Et aujourd’hui plus que jamais, je sais que c’est son comportement, l’atmosphère si anxiogène, le personnel pressant, qui ont mené à un accouchement si dur et si long. Aux complications physiques de la naissance (peu graves mais très douloureuses). Aux mois de rééducation physique, morale et psychique. Et je suis sûre que si j’avais accouché dans un autre contexte, rien ne se serait passé comme ça. Oh, vous me direz qu’on n’en sait rien, et vous avez raison, par définition. Sauf qu’en fait si, je le sais :) Dans ce contexte d’accouchement qui ne demandait aucune intervention particulière et qui se dirigeait bien (hormis la position en version postérieure du bébé, mais qui n’est pas une complication en soi), rien ne se serait passé de cette manière-là. Je connais mon corps, et je ne m’y reprendrais plus si un jour cela devait se reproduire ; je ne suis ni médecin ni sage-femme mais je connais mon corps enceint mieux que personne. A ce moment-là, pendant cet accouchement, j’étais, comme je l’ai dit, une mère prête à mettre au monde son 3ème enfant, une femme qui sent et ressent les choses en elle mieux que quiconque, qui a apprivoisé ce corps pendant 3 grossesses, en se préparant pour des accouchements physiologiques, en travaillant sur la gestion de la douleur, en comprenant la physiologie lors de menaces d’accouchement prématuré, en ayant des allaitements parfois compliqués …

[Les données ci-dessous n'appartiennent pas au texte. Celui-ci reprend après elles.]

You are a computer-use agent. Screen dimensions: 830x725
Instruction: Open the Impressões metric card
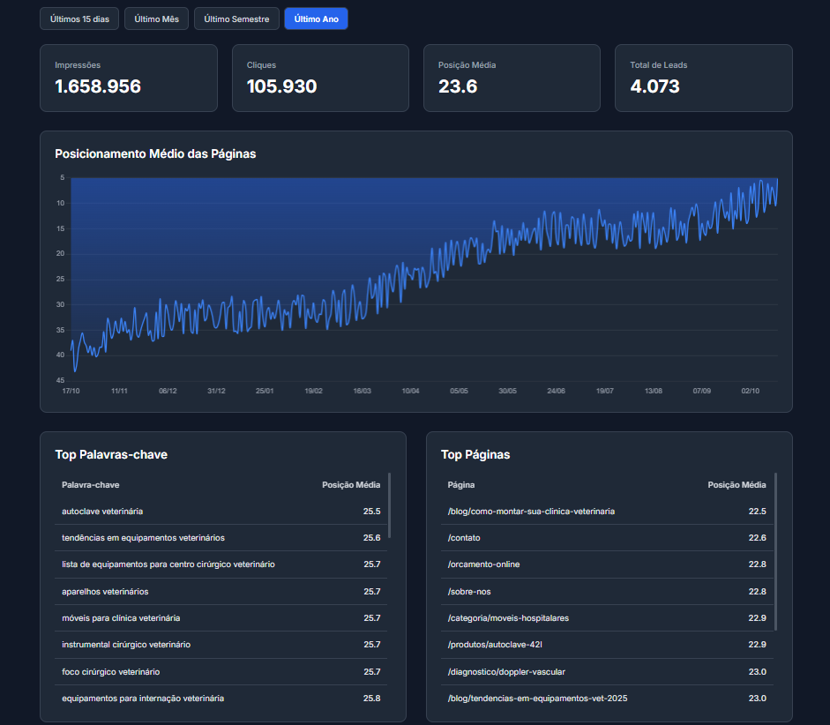[128, 78]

Je suis devenue experte de mon corps qui donne la vie. Cela ne veut pas dire que je n’ai plus besoin de soignant.es autour de moi, ni que je ne leur fais plus confiance. Au contraire. Je suis quelqu’un qui s’angoisse facilement, j’ai souvent besoin d’être rassurée. Je demande juste à ce qu’on écoute ce que je ressens, ce que j’ai à dire, ce que je sais et ce que je sens. Ce n’est pas de la provocation en duel ni de la défiance, encore moins de la méfiance.

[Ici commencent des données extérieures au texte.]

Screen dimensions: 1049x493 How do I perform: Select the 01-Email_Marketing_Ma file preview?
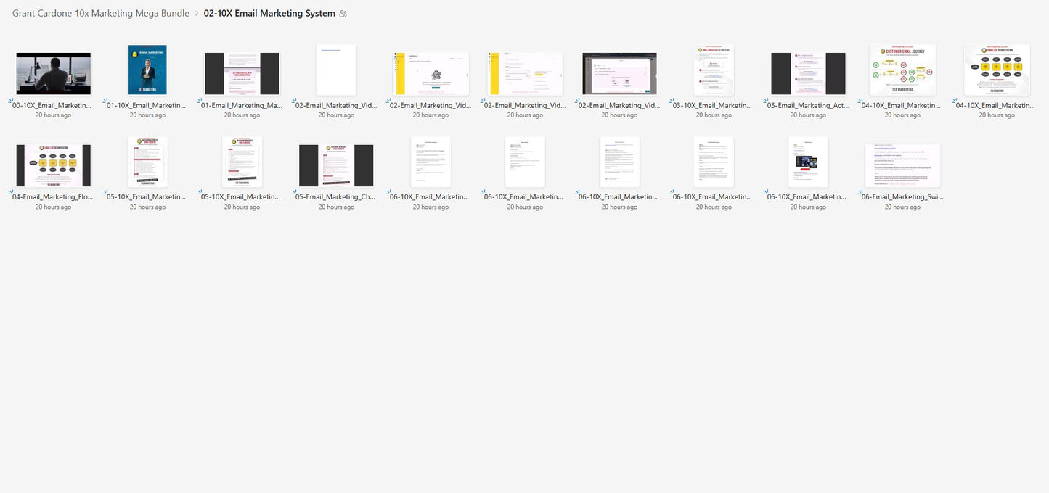coord(242,70)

Je vous fais confiance, faites de même.

J’ai accouché dans trois endroits différents. J’ai eu un premier accouchement respecté et médicalisé ; un deuxème accouchement respecté et entièrement physiologique ; j’ai eu un troisième accouchement non respecté et traumatisant. Il n’y a pas de règles. Pour ce dernier accouchement, on a voulu prendre le contrôle sur mon corps, et après des heures de résistance, j’ai cédé. Pensant que ce serait pour la sécurité de mon bébé, j’y ai laissé beaucoup de plumes. Mais j’ai eu la chance d’être merveilleusement écoutée et entourée par la suite, et je sais que ce n’est pas le cas de tout le monde, loin de là. Je me suis très bien relevée grâce à cela, mais dans un autre contexte je n’aurais peut-être pas eu cette chance et mon histoire n’aurait pas eu cette issue ; j’y pense très souvent.

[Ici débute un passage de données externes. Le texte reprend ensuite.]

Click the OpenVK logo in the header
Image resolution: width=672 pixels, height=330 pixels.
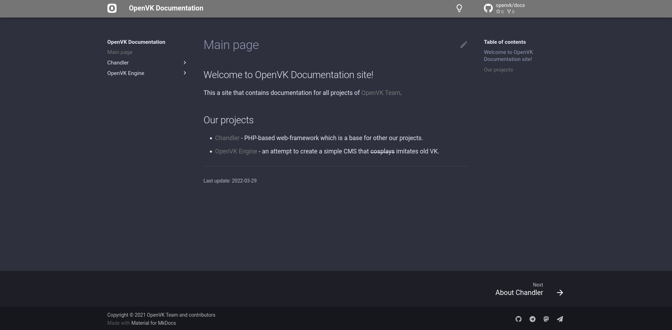(112, 8)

Je demande juste qu’on nous redonne le pouvoir de nos corps qui enfantent. Qu’on arrête de nous faire peur et de nous expliquer systématiquement qu’on risque la mort dès qu’on donne la vie. Qu’on réfléchisse intelligemment et ensemble, sans se braquer, à l’accouchement respecté, qu’il soit en structure hospitalière, en maison de naissance, à la maison. Qu’on se recentre sur la puissance de la naissance et sur les capacités des femmes avant toute chose. Qu’on mette en place des espaces où cela puisse être possible, ou des systèmes dans lesquels cela puisse être possible. Qu’on ait le choix d’accoucher où et avec qui l’on souhaite, en connaissance de cause, et qu’aucune femme n’ait à regretter ce moment bouleversant et transformateur.

NB : par pudeur et non par égoïsme je ne parle que de mon vécu, mais celui de mon mari fut très douloureux également, pendant et après. N’oublions pas les seconds parents dans les vécus d’accouchements non respectés et traumatisants. Un jour j’en parlerai peut-être plus longuement, mais le second parent ou l’accompagnant.e à la naissance est un dommage collatéral des violences obstétricales. Leur souffrance doit aussi être entendue si le besoin s’en fait sentir.